The authors report that tool execution accounts for about 60% of latency in coding tasks, 50% in deep-research tasks, and 36% in scientific tasks in their measured workloads. That is not a rounding error. It is the shape of the system.
The proposed system, PASTE, does not try to make the LLM itself dramatically faster. It asks a more operational question: when the next tool call is predictable, can the system start that work before the LLM explicitly asks for it?

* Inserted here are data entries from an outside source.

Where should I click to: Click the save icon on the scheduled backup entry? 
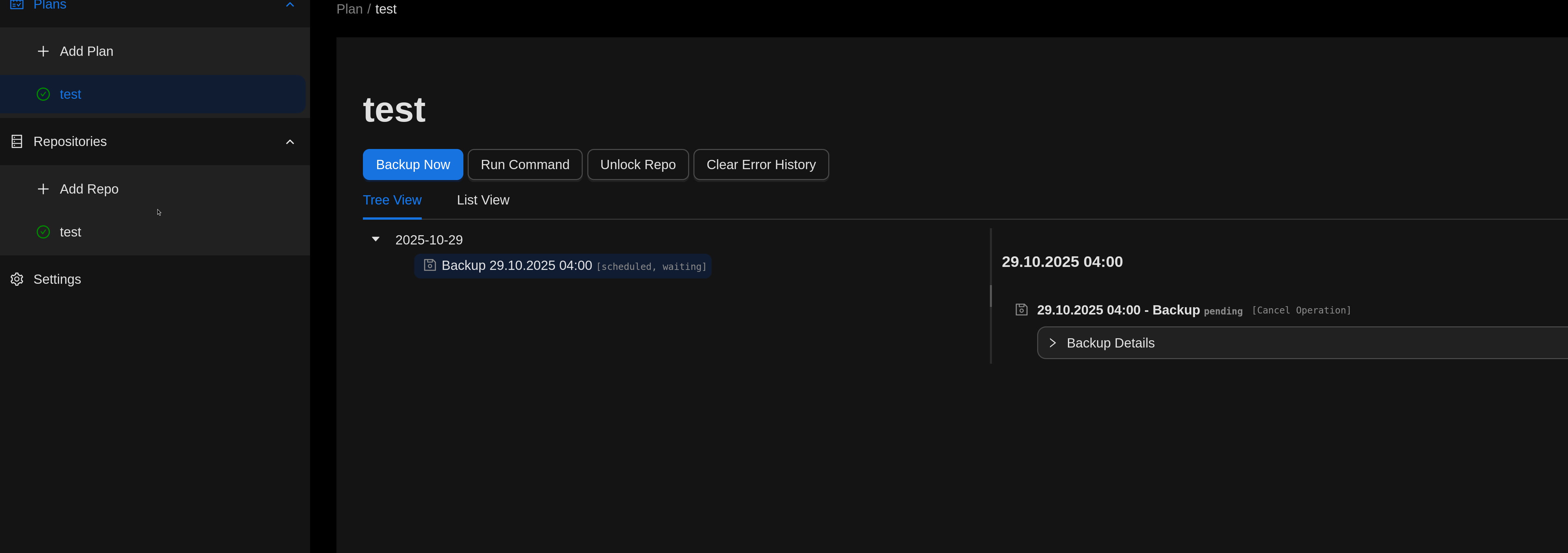tap(430, 265)
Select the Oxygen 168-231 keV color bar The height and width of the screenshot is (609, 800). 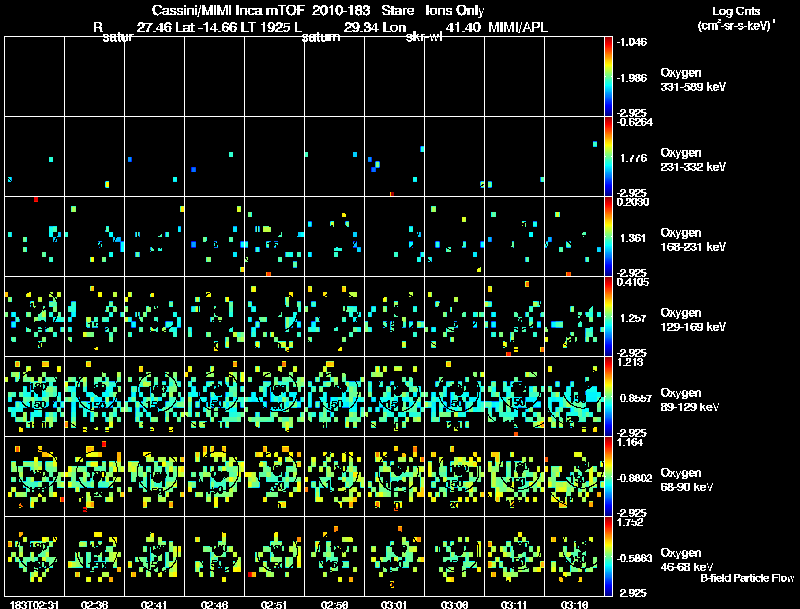tap(609, 236)
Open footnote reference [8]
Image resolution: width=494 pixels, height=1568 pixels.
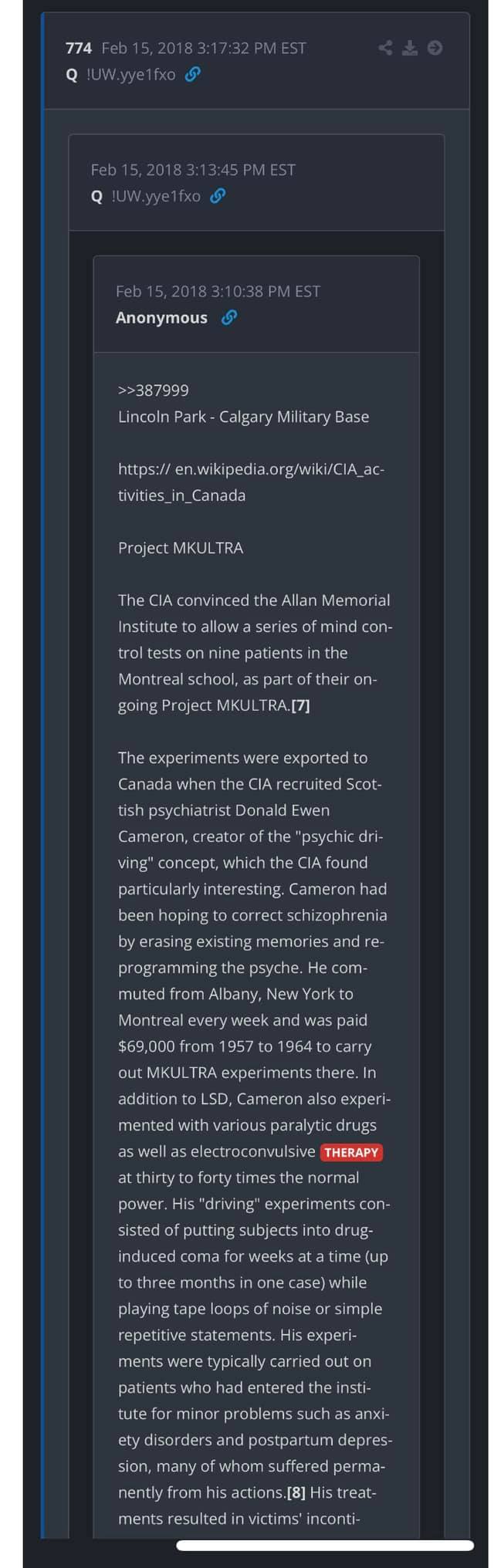click(x=296, y=1492)
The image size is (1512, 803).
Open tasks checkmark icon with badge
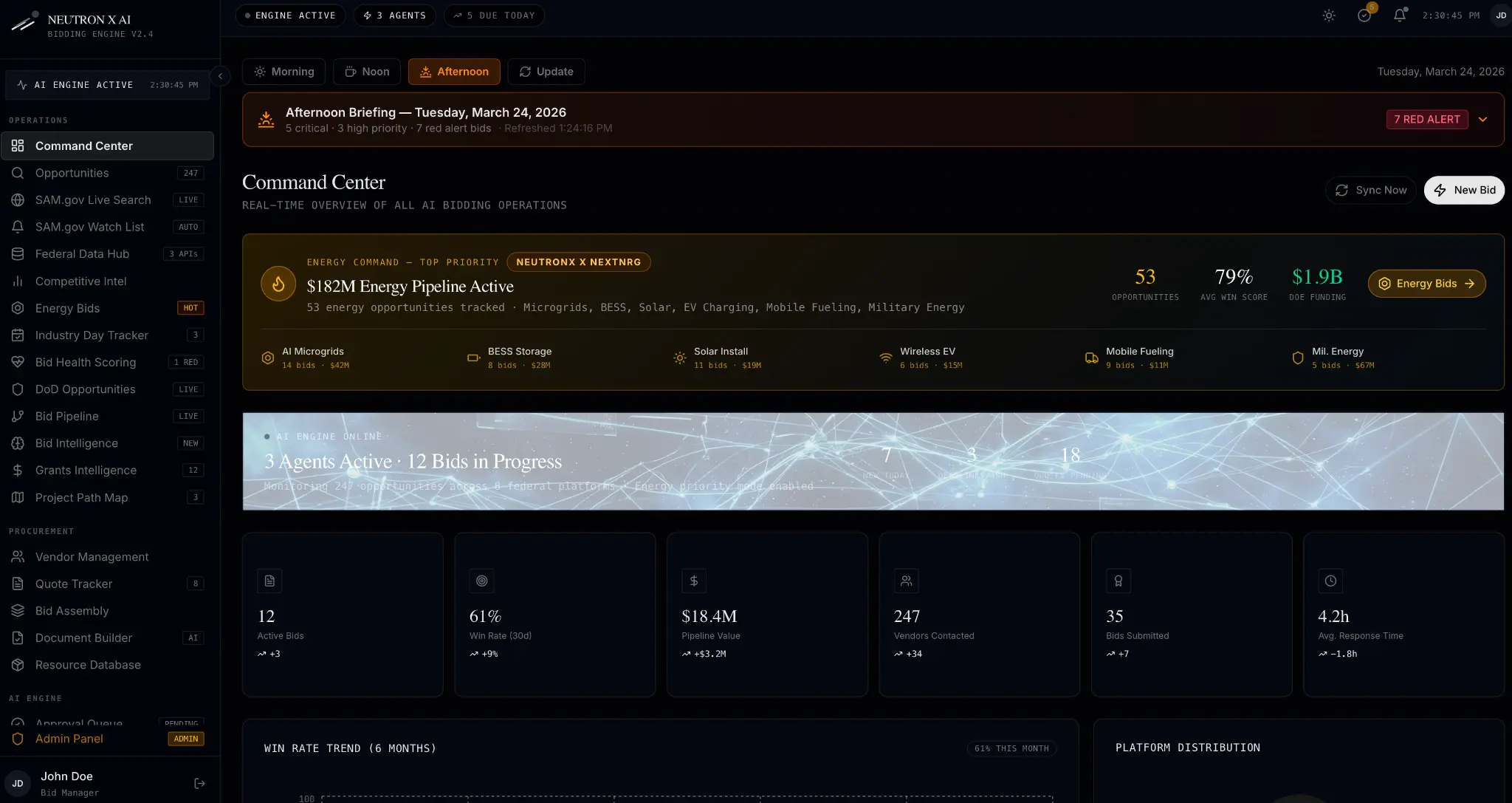point(1364,16)
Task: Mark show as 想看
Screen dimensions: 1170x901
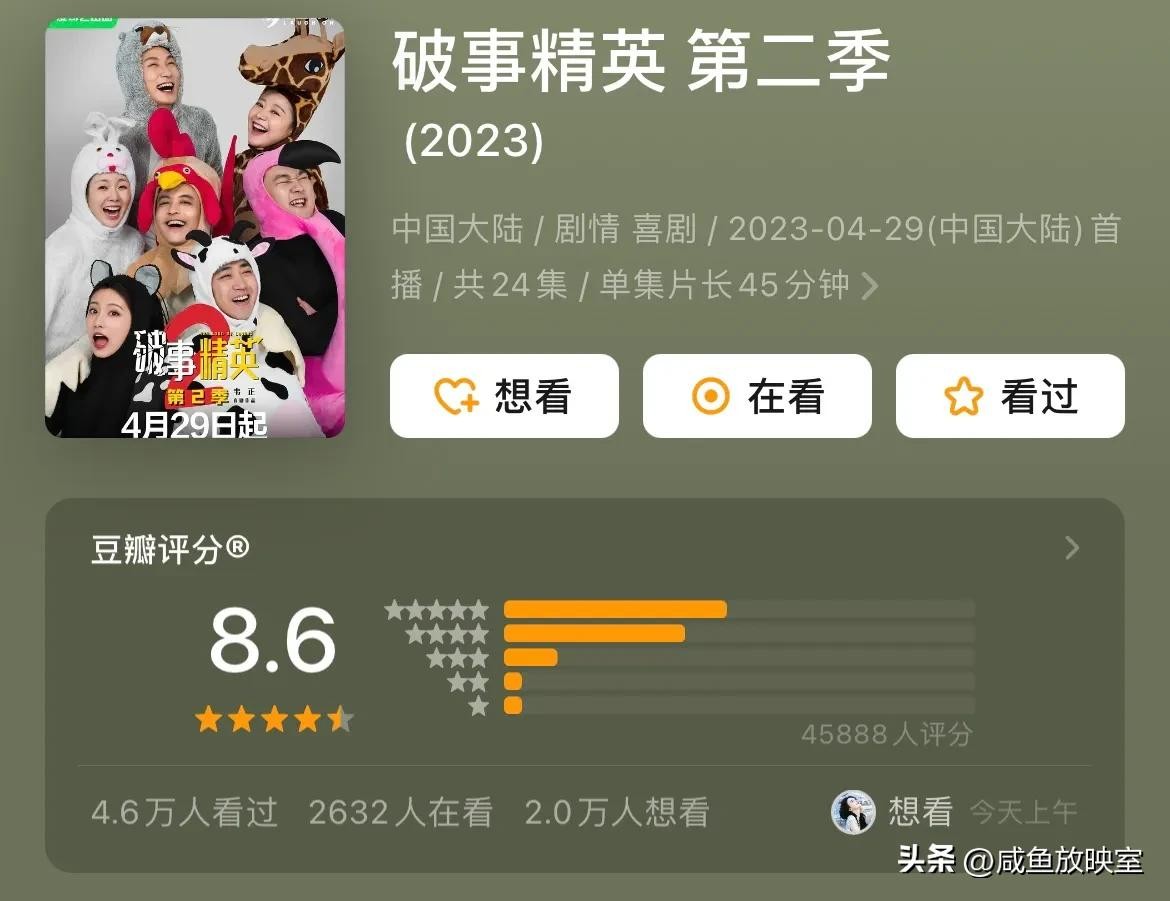Action: click(504, 396)
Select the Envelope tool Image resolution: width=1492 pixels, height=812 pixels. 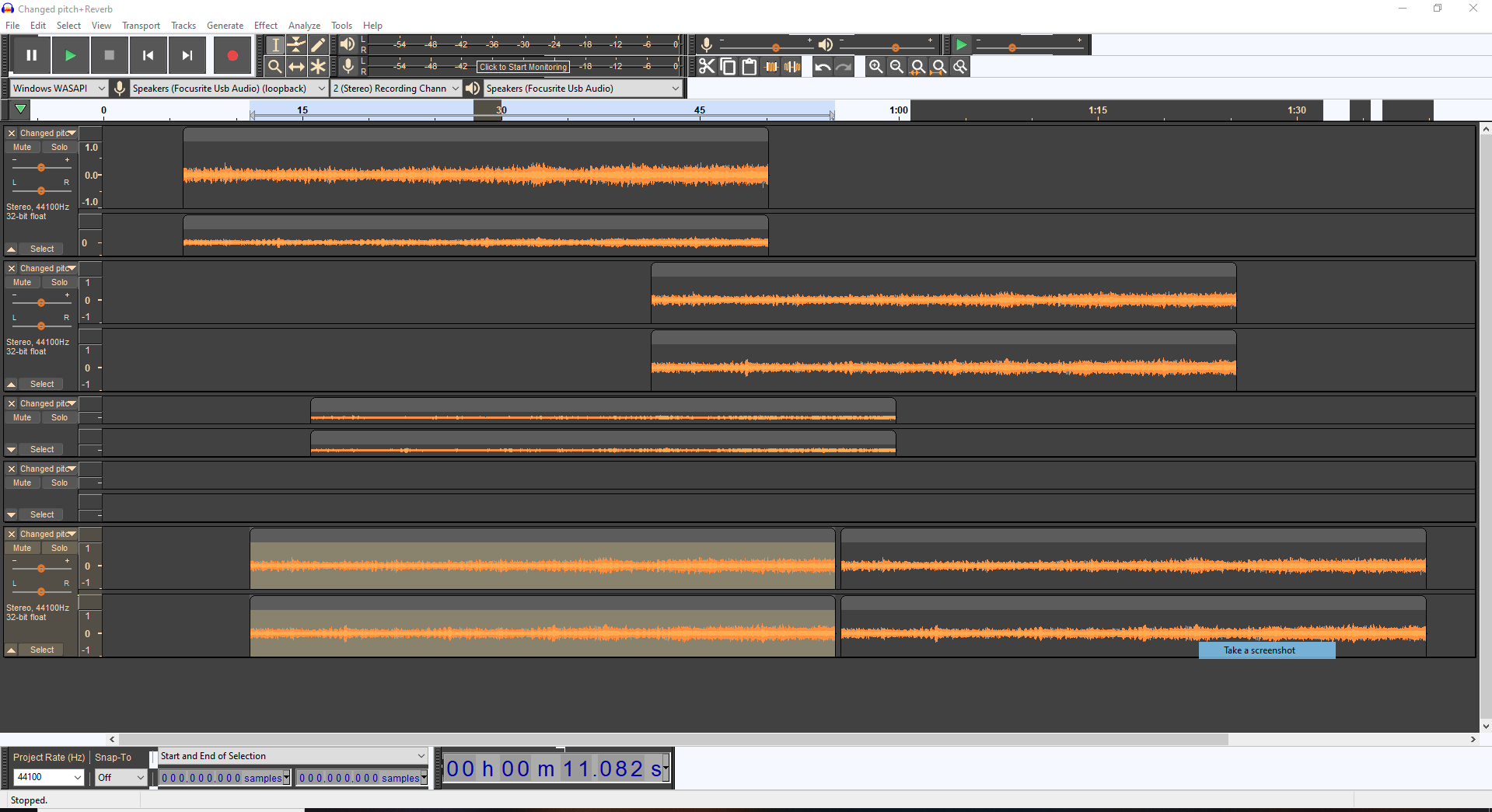(x=297, y=44)
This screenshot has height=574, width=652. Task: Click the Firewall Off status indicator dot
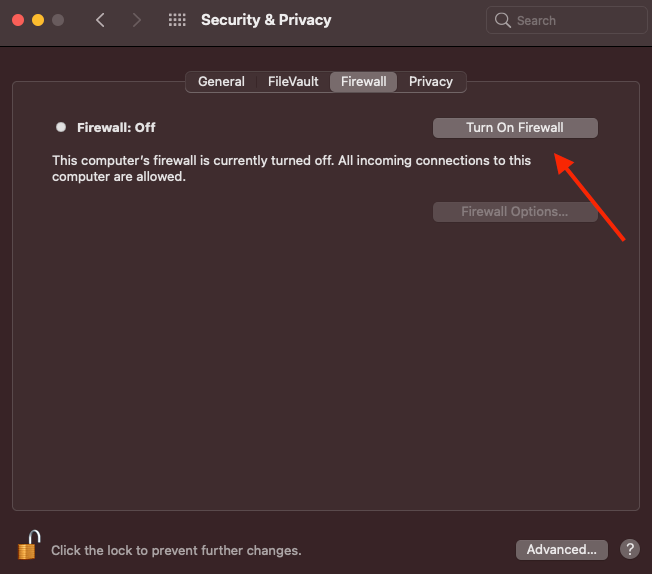(x=61, y=127)
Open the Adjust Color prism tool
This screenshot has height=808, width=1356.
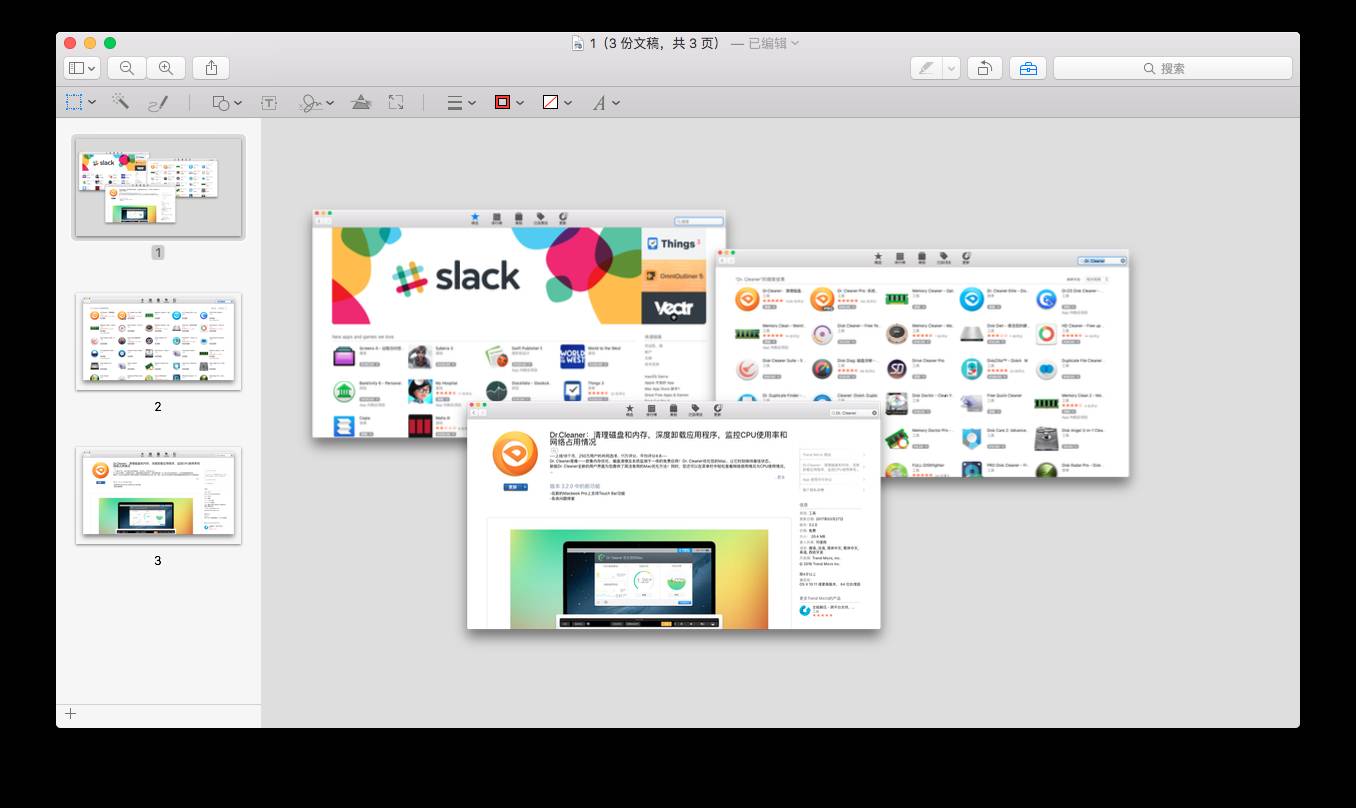[x=362, y=102]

The answer is yes, but only if the system can solve two problems that are easy to underestimate. First, it must predict not only the next tool type, but also the arguments that tool will need. Second, it must do so without letting a wrong guess mutate the environment, waste scarce resources, or slow down the real agent path. In other words: speculation is useful only when it is cheap, bounded, and boringly controlled. The exciting version would break things faster.
PASTE’s contribution is therefore best understood as a mechanism, not a slogan. It builds a pattern abstraction for predicting tool calls, then places those predictions behind an opportunistic scheduler that uses idle resources without competing with authoritative execution. The paper’s headline numbers are strong: up to 48.5% average task-completion latency reduction, up to 55.2% average tool-latency reduction, and a 67% reduction in tool-wait time. But the more useful lesson is not “agents can be faster.” The useful lesson is where the speed comes from.
The real bottleneck is the serialized LLM-tool loop
A conventional LLM request is already expensive, but it is at least conceptually simple: send input to the model, receive output. Agent execution is different. The model repeatedly alternates between reasoning and tool use. A tool may be a web search, page fetch, file edit, shell command, Python interpreter, package installation, vector database query, or scientific workflow step.
The loop looks like this:
LLM thinks → tool runs → LLM reads result → next tool runs → LLM reads result → ...
This looks naturally sequential because each step often depends on the previous one. A search result determines which URL to fetch. A grep result determines which file to open. A code edit determines which test command to run. A failed package import determines which dependency to install. The agent cannot always know the future with certainty.
But “not always” is doing a lot of work.
The paper’s central observation is that agent behavior is not random at the tool level. The language request may be open-ended, but many tool sequences follow recurring application-level patterns. In coding tasks, an edit is often followed by a validation command. A search through code is often followed by opening or editing a discovered file. In research tasks, a search is commonly followed by fetching one or more returned URLs. These are not deep philosophical revelations. They are workflow habits. And workflow habits are schedulable.
The paper distinguishes this from older runtime optimization work. Cold-start mitigation helps when the overhead is environment startup. General LLM serving optimizations help when the bottleneck is model inference. Static workflow scheduling helps when the task graph is known in advance. Agent systems have a nastier shape: the graph is generated online by the LLM, and tool arguments are context-dependent.
So PASTE targets the middle layer: not the model weights, not the business task itself, but the runtime boundary where tools are called.
That boundary is where many business deployments quietly lose time.
PASTE predicts structure first, then binds arguments later
The mechanism begins with the paper’s core abstraction: the Pattern Tuple.
A simplified version is:
This tuple matters because it separates two things that are often mixed together.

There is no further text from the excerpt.